Lesson learnt: obviously, this is not a place to trust with your psychotropic supply.

This is also the land of the compound fail. The confluence of small, unexpected inconveniences that can very rapidly land you in the dwang. Example: two nights back, at my lovely eco lodge, I went to the shared bathroom/ablution block with candle and torch. While I was there, the electricity (generator only) went off for the night, and simultaneously my torch batteries decided to die. No problem: feel my way back to my room in the dark and light a candle once inside. I know exactly where I put the spare batteries. But of course, I have dropped my key somewhere on the path. The wind is too strong for a candle outdoors, and it is just cloudy enough for there to be no moon or stars. Staff have gone to bed, as have the few other guests. Thankfully, the torch will still give a dim momentary red flash and it only takes crawling two or three times on hands and knees up and down the path to locate the key.

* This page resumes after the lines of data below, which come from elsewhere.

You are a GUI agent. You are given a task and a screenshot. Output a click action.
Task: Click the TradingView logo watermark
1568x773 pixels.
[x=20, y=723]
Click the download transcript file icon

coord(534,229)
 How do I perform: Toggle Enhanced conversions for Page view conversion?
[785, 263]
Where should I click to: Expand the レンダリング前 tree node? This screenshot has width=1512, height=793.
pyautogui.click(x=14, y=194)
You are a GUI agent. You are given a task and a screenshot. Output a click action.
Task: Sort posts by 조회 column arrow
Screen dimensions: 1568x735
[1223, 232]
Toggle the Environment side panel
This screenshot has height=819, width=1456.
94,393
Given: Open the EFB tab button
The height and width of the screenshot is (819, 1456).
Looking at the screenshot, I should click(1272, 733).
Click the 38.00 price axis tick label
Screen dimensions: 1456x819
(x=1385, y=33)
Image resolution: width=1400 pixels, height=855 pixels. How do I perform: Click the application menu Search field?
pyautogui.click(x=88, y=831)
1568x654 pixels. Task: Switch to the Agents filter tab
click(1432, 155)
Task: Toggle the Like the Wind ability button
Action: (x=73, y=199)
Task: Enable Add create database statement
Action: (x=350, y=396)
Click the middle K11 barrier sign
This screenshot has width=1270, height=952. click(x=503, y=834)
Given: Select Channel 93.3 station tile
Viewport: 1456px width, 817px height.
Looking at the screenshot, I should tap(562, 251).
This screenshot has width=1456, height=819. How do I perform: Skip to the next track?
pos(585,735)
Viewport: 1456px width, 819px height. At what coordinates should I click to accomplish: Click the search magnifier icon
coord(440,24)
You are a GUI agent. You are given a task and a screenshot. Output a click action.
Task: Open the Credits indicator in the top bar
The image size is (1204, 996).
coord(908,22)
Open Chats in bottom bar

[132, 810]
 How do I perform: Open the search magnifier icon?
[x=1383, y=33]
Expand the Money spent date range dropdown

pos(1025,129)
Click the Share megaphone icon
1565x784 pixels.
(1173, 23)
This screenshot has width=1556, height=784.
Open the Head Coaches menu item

Example 2: I stop on my way home from work to buy a bottle of gin (I realise I have more than one story that starts this way). Then I realise the scooter needs petrol. Having filled up, I realise I have spent my last cash on the gin. Garage does not take cards. I begin walking up and down the nearby road to find an ATM. Of four I find, two do not take Mastercard. Another is out of order. The other (after twenty minutes in a queue) simply declines my transaction (not unusual). I get as far as the office, but just miss the last of my colleagues leaving for the night. And because a storm is brewing, cell signal is down and I cannot reach Anri for help. Just before dark, I get back to petrol station, and in extremely broken French (and far more effective tears) beg the cashier to let me leave my passport with her as security, and ride home to fetch cash. Thankfully it turns out she knows our NGO’s scooters by sight, and is happy for me to pay in the morning on my way to work. Obviously, the storm breaks as I’m heading home, and I am drenched. At least we have gin.

Oh how we take for granted our services, back-up’s and plan B’s. If I had any worries about becoming complacent and set in my ways at this stage of my life, they are laid to rest. I wrote a column for Sunday Times Travel last year on the “unpredictability index”: in any given place, the chance of things unfolding as you expect they will. Mada takes this into the fifth dimension.